L’Assemblea degli Azionisti di ERG S.p.A. ha approvato il Bilancio di Esercizio al 31 dicembre 2019 che evidenzia un utile di 11 milioni di euro. Contestualmente – riporta un comunicato della società –  l’Assemblea ha esaminato il Bilancio Consolidato del Gruppo al 31 dicembre 2019 che registra un risultato netto a valori adjusted di 104 milioni di euro, nonché la Dichiarazione consolidata di carattere non finanziario al 31 dicembre 2019.

L’Assemblea ha deliberato il pagamento di un dividendo di 0,75 euro per azione, che sarà messo in pagamento a partire dal 20 maggio 2020 (payment date), previo stacco della cedola (n. 23) a partire dal 18 maggio 2020 (ex date) e record date il 19 maggio 2020.

Al riguardo, alla luce delle valutazioni ad oggi effettuate circa l’impatto dell’emergenza COVID-19, si ritiene che il pagamento del dividendo non influisca né sulla stabilità finanziaria del Gruppo nel breve così come nel medio termine, né riduca la capacità di investimento nella crescita e nello sviluppo.

Nel corso dell’Assemblea – sottolinea la nota – l’Amministratore Delegato Luca Bettonte (nella foto) ha fornito un aggiornamento sulle misure intraprese dall’azienda per fronteggiare l’emergenza COVID-19, ringraziando innanzitutto le persone di ERG per la professionalità e il grande senso del dovere dimostrati, ancora una volta, in questa emergenza: “Grazie al loro contributo il Gruppo sta garantendo il mantenimento di un servizio essenziale come la fornitura di energia elettrica, fondamentale in questo momento per il funzionamento di apparecchiature mediche e strutture ospedaliere e per milioni di persone che lavorano in smartworking, e fanno affidamento sulla tecnologia per portare avanti la vita di tutti i giorni”.

Ogni giorno l’Amministratore Delegato e il Vice-Presidente Esecutivo si riuniscono con il Top
Management per fare il punto della situazione, in modo da essere sempre aggiornati e pronti a rivedere quotidianamente le priorità e a rispondere tempestivamente all’insorgere di eventuali esigenze.

Durante questo periodo – conclude la nota – non ci sono state e non sono state pianificate riduzioni del personale.
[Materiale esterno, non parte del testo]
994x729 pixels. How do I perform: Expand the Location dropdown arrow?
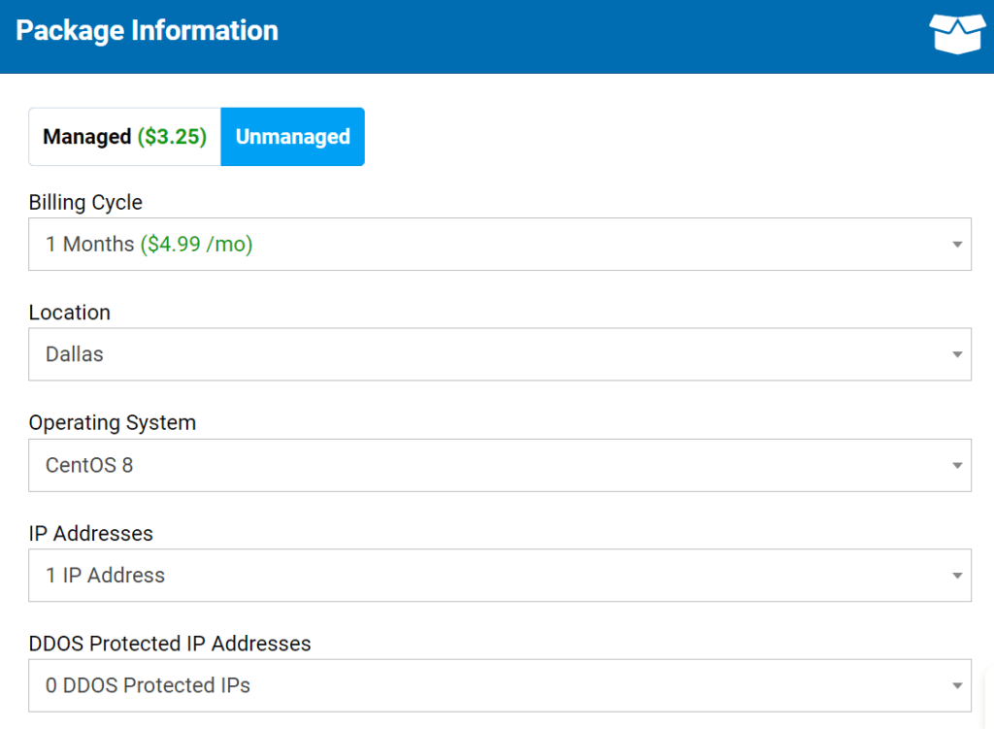(x=956, y=354)
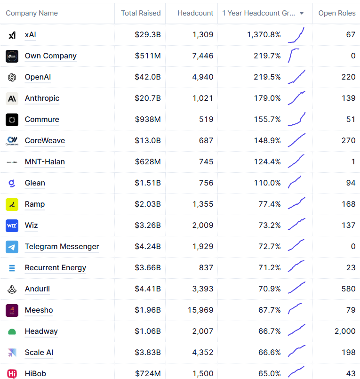Open the 1 Year Headcount Growth sort dropdown arrow

302,13
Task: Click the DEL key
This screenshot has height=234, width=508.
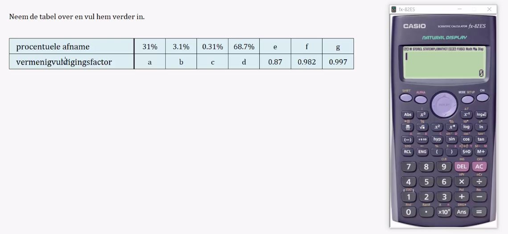Action: click(461, 167)
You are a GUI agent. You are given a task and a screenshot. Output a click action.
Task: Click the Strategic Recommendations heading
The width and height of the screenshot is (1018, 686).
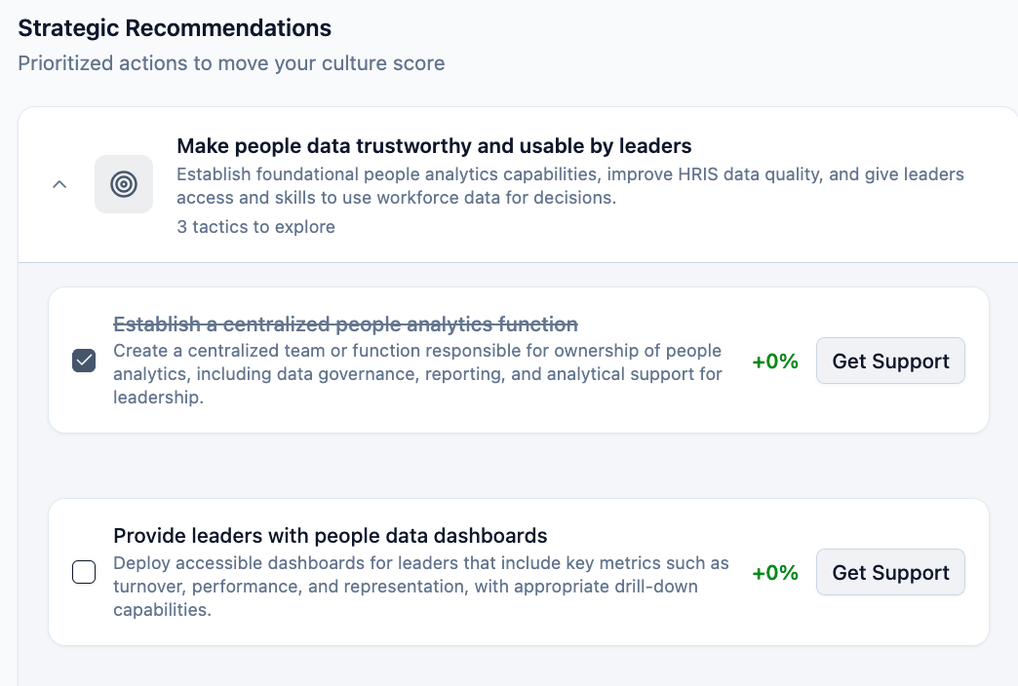tap(175, 28)
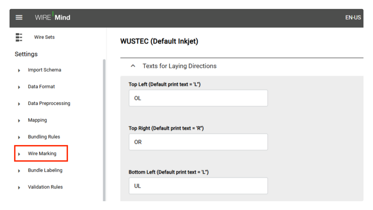
Task: Switch language via EN-US selector
Action: coord(353,17)
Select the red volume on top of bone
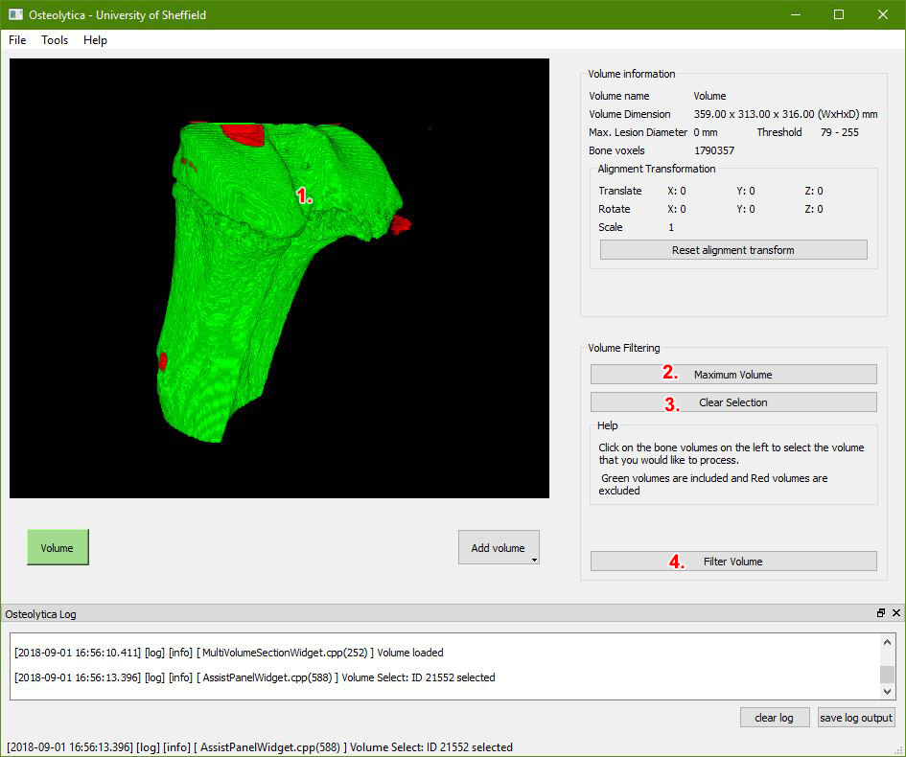Screen dimensions: 906x757 click(x=244, y=134)
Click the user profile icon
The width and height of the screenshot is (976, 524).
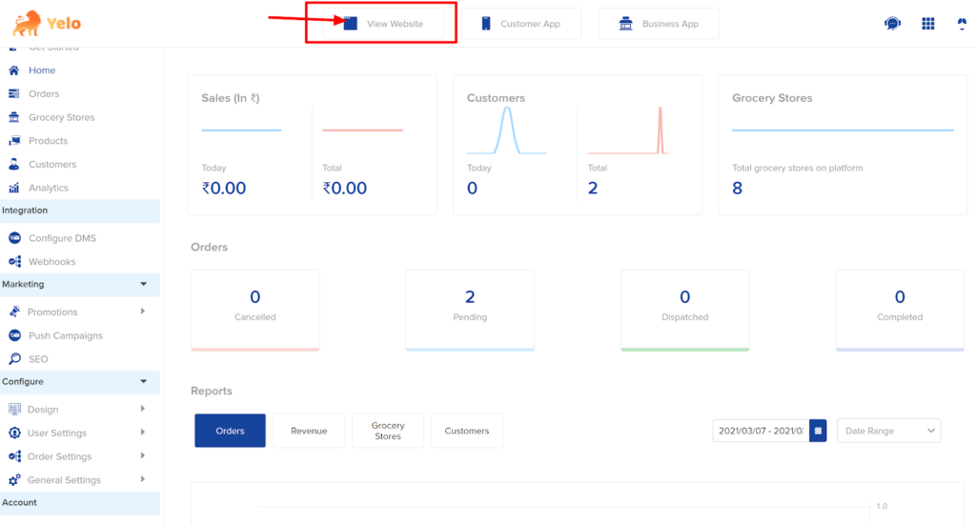pyautogui.click(x=962, y=24)
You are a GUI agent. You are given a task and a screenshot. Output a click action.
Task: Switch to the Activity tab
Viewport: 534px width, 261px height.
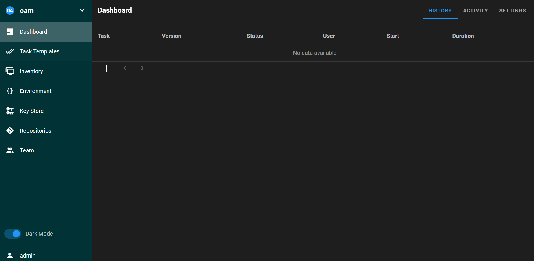click(475, 11)
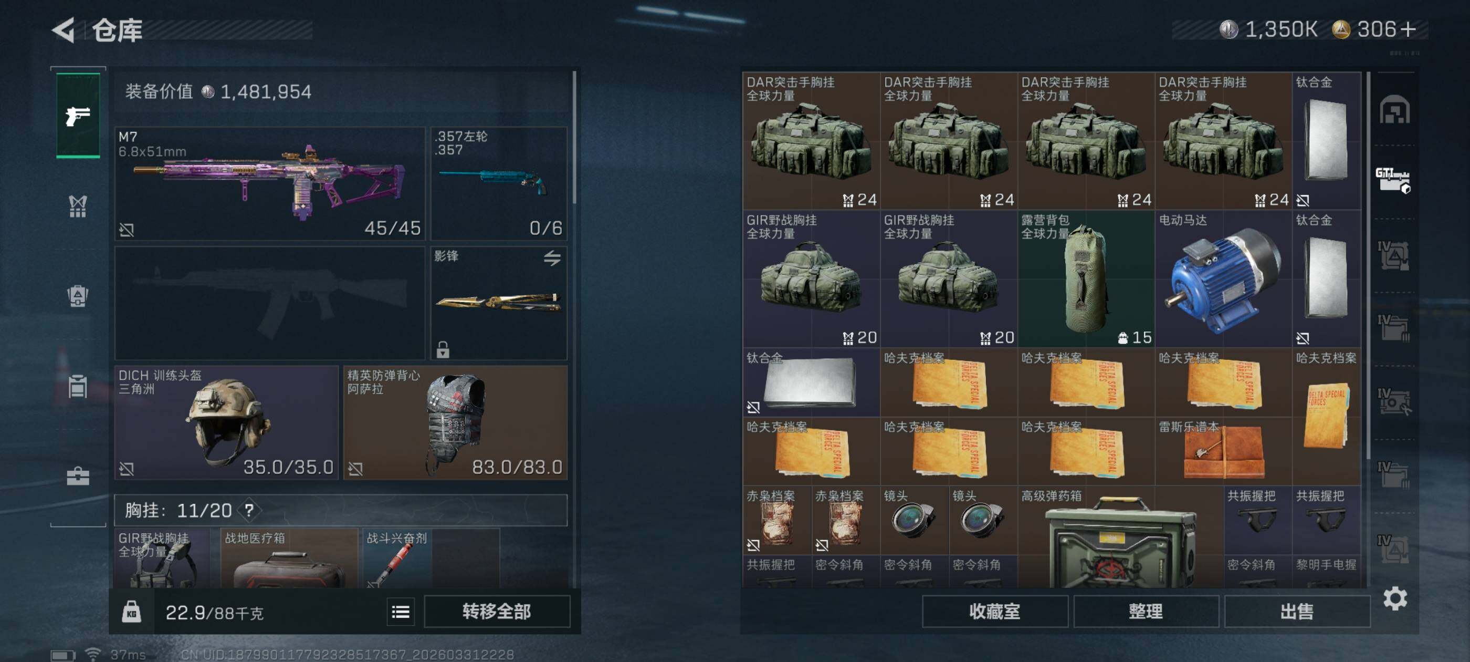This screenshot has height=662, width=1470.
Task: Select the pistol weapons tab in left sidebar
Action: (x=78, y=115)
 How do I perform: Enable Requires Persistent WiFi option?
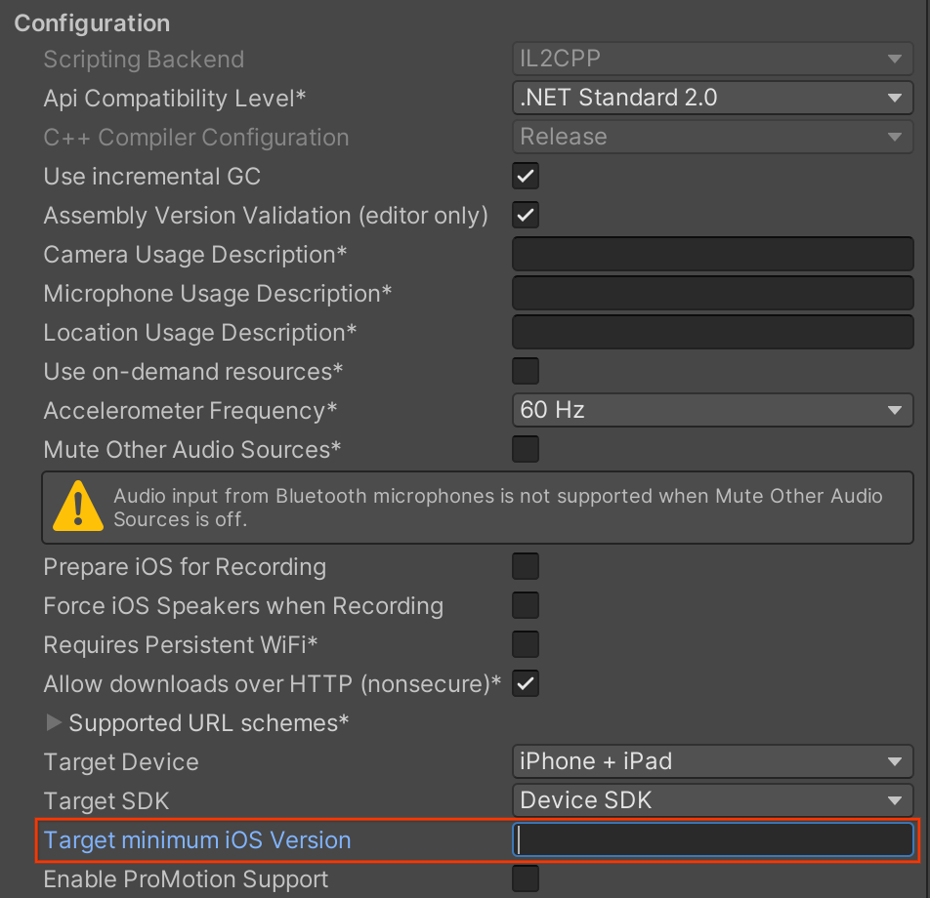(x=526, y=645)
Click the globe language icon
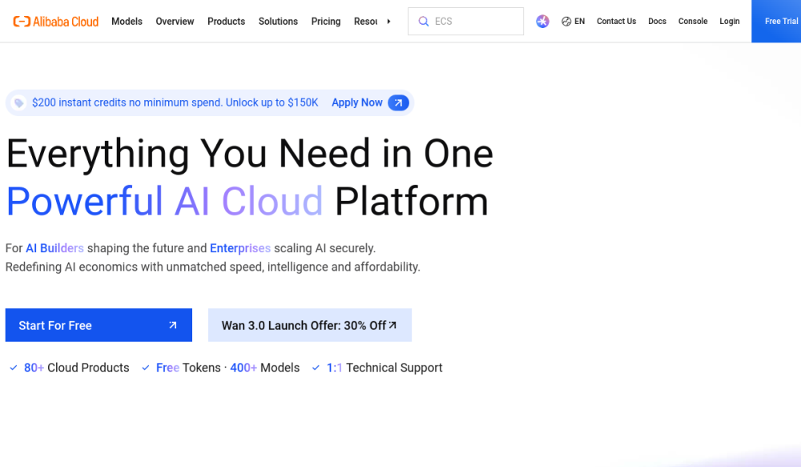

La società non ha peraltro fatto ricorso all’utilizzo di ammortizzatori sociali né alla riduzione forzata dell’orario di lavoro. Vi sono stati invece 11 nuovi ingressi nel Gruppo tra marzo ed aprile, ed è stata anche attivata una polizza di copertura assicurativa sanitaria COVID-19 a favore di tutti i dipendenti.